AdaptCompiler.compile_in_parts()

What is it:
Compiling in parts, (also called ladder-ADAPT-AQC), is the idea of splitting up a circuit into chunks that we compile sequentially. For example, given a depth 50 circuit $U_ {50}|0\rangle$, we can compile the first 10 depth of gates $U_{0-10}|0\rangle$ to produce $V_{0-10}^\dagger|0\rangle \approx U_{0-10}|0\rangle$. This can then be used to construct a new target $U_{11-20}V_{0-10}^\dagger|0\rangle$.

A particularly good example of this is for time evolution circuits. Here, we start by compiling only the first Trotter step. Once we have a solution $V^\dagger_1$, we append a Trotter step to it and use it as the target state for compiling 2 Trotter steps worth of evolution. We can "ladder" this all the way to the desired number of Trotter steps. This is shown in Fig.7 of https://arxiv.org/abs/2002.04612.

When applied to time dynamics, compiling in parts is also referred to as restarted quantum dynamics (https://arxiv.org/abs/1910.06284), iterative variational Trotter compression (https://arxiv.org/abs/2404.10044) and compressed quantum circuits (https://arxiv.org/abs/2008.10322). There are inevitably more references using the same idea.

What problem it aims to solve:
There are two key benefits to compiling in parts. Firstly, compiling smaller chunks makes each individual optimisation problem easier and less likely to suffer from trainability issues. If we consider the extreme case of compiling one gate at a time, it is clear that compiling only needs to learn the application of one more gate on the starting state.

Secondly, if running approximate quantum compiling on real quantum hardware, compiling in parts allows one to limit the depth of any circuit executed. For example, if the target circuit has a depth of 20, but a device is limited to depth 10 before noise ruins the computation, one can compile in blocks of 5 depth at a time. If successful, $V^\dagger$ will never be deeper than $U$, meaning that the compiling circuit $V^\dagger U |0\rangle$ will never be more than 10 depth.

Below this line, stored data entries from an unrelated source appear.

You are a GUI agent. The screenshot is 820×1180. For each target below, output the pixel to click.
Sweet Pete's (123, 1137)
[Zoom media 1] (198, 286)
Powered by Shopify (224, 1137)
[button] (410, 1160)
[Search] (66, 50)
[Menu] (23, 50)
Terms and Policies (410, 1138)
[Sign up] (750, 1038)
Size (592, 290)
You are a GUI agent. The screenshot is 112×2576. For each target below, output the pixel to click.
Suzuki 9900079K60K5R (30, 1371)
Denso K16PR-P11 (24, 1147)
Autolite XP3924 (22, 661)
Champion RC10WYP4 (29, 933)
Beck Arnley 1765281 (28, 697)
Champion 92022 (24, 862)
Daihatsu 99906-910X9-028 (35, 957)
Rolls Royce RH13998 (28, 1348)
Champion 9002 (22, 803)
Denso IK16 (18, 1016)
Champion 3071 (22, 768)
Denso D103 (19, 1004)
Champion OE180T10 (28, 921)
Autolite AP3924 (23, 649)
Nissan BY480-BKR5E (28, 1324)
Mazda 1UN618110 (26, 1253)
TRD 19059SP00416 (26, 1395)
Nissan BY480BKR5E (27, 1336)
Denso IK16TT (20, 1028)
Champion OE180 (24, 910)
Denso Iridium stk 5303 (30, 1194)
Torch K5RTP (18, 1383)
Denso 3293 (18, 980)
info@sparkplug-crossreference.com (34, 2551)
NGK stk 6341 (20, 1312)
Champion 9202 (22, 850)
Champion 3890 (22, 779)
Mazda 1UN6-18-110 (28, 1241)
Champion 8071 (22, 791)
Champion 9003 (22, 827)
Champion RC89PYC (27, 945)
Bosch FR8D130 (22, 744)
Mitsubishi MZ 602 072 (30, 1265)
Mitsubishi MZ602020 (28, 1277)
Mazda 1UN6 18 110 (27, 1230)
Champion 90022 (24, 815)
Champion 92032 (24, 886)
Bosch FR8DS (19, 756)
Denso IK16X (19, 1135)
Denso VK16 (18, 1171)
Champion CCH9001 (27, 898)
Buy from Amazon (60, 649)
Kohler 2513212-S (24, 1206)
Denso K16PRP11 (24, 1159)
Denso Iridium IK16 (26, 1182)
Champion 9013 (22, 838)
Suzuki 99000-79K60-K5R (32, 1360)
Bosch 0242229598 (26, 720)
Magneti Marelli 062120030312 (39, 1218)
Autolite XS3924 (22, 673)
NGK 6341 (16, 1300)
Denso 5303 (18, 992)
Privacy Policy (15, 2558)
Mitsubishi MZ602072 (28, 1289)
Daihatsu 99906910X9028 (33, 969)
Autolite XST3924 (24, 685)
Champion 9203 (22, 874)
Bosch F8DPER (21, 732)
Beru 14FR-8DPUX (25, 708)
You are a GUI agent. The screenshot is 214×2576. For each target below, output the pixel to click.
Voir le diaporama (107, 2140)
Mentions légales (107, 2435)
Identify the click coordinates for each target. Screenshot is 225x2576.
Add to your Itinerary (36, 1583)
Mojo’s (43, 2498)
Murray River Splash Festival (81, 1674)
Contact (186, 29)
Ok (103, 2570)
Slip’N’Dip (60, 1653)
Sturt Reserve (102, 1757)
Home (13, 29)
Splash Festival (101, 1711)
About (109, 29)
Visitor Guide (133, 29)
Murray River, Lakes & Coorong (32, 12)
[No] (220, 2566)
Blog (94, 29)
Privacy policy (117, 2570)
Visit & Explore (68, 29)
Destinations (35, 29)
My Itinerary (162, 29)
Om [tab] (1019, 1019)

There are two key drawbacks to compiling in parts. Firstly, we need to solve several sequential compilation problems, which can take longer than compiling the entire circuit at once (if possible). Secondly, the approximation error of each individual solution will multiply every time it is used as the input for the next compiling. Thus the approximation error of the final solution grows exponentially. For example, if we compile 18 sub-circuits one at a time, with a sufficient overlap for each one of $0.99$, the overlap of the final solution would be $0.99^{18} = 0.83$. Thus, one would need to instead use a much higher sufficient overlap of 0.9995 for each sub-ciruit to get the desired final overlap of $0.99$.